I wouldn't break a friendship off over this, no. I wouldn't start a big row. But I would reflect that since most people I know tend to cling onto manners they find important even when reeling and incoherently drunk, she probably did not find my rights as a host terribly important.

StableButDeluded · 21/05/2016 10:03

I'm with chippercharlie on this.
It's her home. It doesn't matter that there are no children, it doesn't matter if he's a work colleague or a random. It's the lack of respect from someone you trust, a friend. She's entitled to feel cross over that. She never said it was crime of the century.
And being cross about it doesn't mean she's sexually repressed or that we are all 'buttoned up'...I personally wouldn't give a monkeys if my friend wanted to dangle naked from the light fitting in a sex swing in my spare room, as long as she'd asked if it was OK to bring someone over FIRST.
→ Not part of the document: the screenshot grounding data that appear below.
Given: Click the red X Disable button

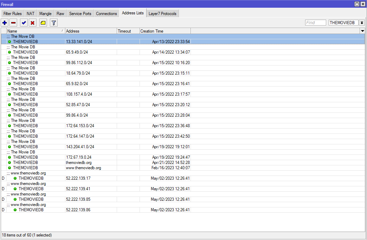Looking at the screenshot, I should click(32, 23).
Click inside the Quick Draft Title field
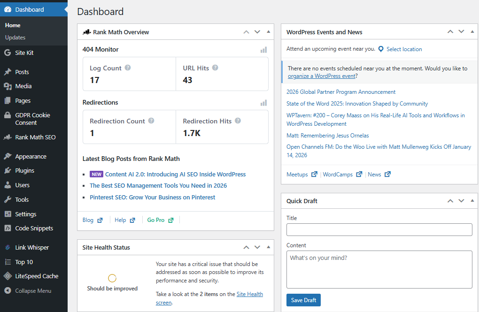This screenshot has height=312, width=479. [x=379, y=229]
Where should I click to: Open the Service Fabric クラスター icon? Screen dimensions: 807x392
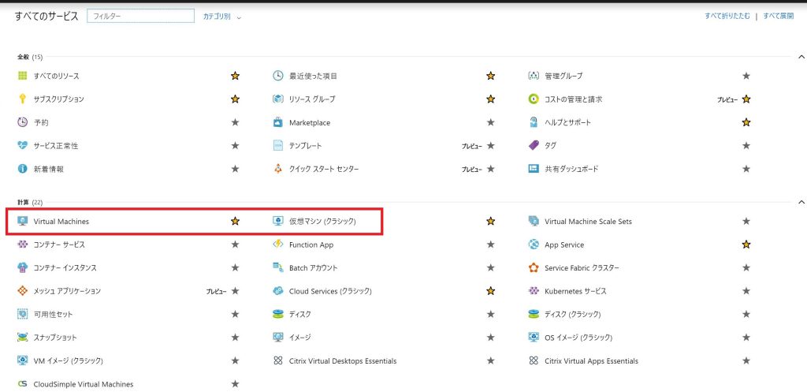pyautogui.click(x=534, y=267)
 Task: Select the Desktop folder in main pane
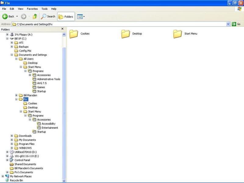[x=126, y=34]
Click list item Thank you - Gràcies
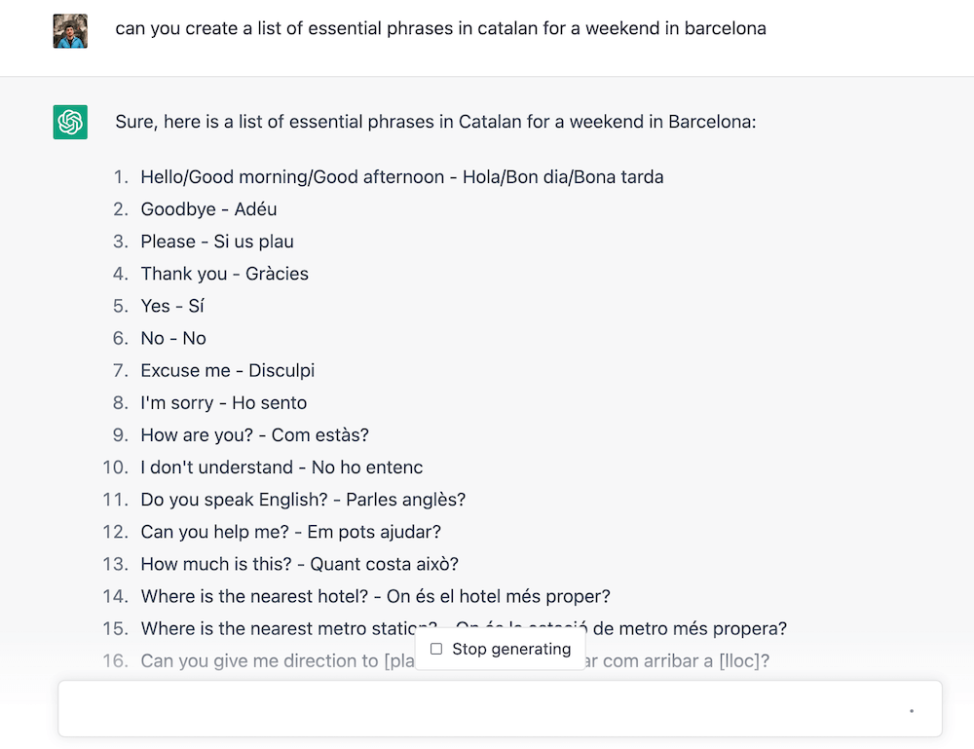The height and width of the screenshot is (749, 974). pyautogui.click(x=224, y=274)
LyndaNotLinda · 21/05/2016 10:03

Or his wife Elspeth? I mean if you pull a random when you're away from home, you assume they have a home to go to, so why didn't they go there?
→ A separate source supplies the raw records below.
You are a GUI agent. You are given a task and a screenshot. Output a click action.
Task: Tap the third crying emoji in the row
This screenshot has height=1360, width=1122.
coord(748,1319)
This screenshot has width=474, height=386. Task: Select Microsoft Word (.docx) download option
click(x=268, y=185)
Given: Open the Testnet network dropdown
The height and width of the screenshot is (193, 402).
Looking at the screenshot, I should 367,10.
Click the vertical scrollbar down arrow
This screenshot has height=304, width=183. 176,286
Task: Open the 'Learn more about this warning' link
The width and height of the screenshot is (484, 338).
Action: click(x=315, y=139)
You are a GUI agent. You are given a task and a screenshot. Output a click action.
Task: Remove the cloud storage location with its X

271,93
StableButDeluded · 21/05/2016 10:05

I worded that badly, I meant its the OP's home obviously. Not chippercharlies home.

EllenDegenerate · 21/05/2016 10:06

Im sure she'll apologise.

No harm done.

ElspethFlashman · 21/05/2016 10:06

Ooh true Lynda never thought of that.

Eeeewwwww......

corythatwas · 21/05/2016 10:08

Oh and I have teens. They are considerate people, whether drunk or sober. Have no issue with them having a sex life, but want to be told about any stranger staying the night. They don't seem to see a problem with that. Basic manners, in the same way that I would inform them if I was inviting somebody over to stay: they want to know who is in the house before they venture out in a state of semi-undress.

Italiangreyhound · 21/05/2016 10:09

Yanbu. Are you going to say anything to her by message?
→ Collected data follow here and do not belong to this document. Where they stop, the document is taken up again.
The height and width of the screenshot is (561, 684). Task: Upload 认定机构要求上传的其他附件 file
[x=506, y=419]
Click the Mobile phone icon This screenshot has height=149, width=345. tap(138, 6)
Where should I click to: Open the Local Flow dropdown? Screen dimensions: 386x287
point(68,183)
NeedAScarfForMyGiraffe · 21/05/2016 10:10

This reply has been deleted

Message withdrawn at poster's request.

srslylikeomg · 21/05/2016 10:11

If a friend did this it would invoke a raised eyebrow from me at bad manners... but only a teasing raised eyebrow. Sod it, life's too short to get hung up on this kind of thing imo.

NicknameUsed · 21/05/2016 10:11

"Sudden realisation that I will have to wash those sheets."

You would be anyway. Wouldn't you?

I always wash bedding when we have had someone to stay. I wouldn't expect the next guest to sleep in bedding that wasn't clean.

Skittlesss · 21/05/2016 10:13

Has she said anything?

Lweji · 21/05/2016 10:13

I think the OP meant she'd have to handle those sheets.

Suggestions to tell friend to put them in the washing machine and then run the 90oC cycle were good.

daisychain01 · 21/05/2016 10:16

A pair of Marigolds recommended for the sheets Grin

blindsider · 21/05/2016 10:18

That is outrageous behaviour, she should be grovelling this morning.

blindsider · 21/05/2016 10:19

Daisy chain

More likely a toffee hammer Hmm

hollyisalovelyname · 21/05/2016 10:20

She may have had too much to drink and wasn't thinking straight last night.
Hopefully she realises how rude it is this morning.
If she isn't embarrassed ( by her own rudeness) then I wouldn't be inviting her back.
He COULD be a murderer, thief, rapist but probably isn't. Make sure though you can account for all your keys Wink

unlucky83 · 21/05/2016 10:21

YANBU - a male friend who was staying with DP and I did this ...no children etc - that doesn't matter. We were asleep when he got in (been out clubbing) and I never saw her (DP did).
I was furious - it was more you have a stranger in your house and you have had no choice in the matter.
And it is different than a shared house - where you accept people come and go so don't leave personal or valuable things in communal areas - for instance I'd left my purse sitting on the side - it would have been easy for her to slip it in her bag on her way out and never be seen again...
He was a friend of us both - but we never invited him to stay again - not just this but his attitude to her - a stupid slag basically...that made me really not like him. Thankfully he was only there one more night and lived a long way away...

NeedAScarfForMyGiraffe · 21/05/2016 10:24

This reply has been deleted

Message withdrawn at poster's request.

CharlieSierra · 21/05/2016 10:25

blindsider do your sheets get like that after one night then? Or maybe not as you only have clean tidy sex now you're married?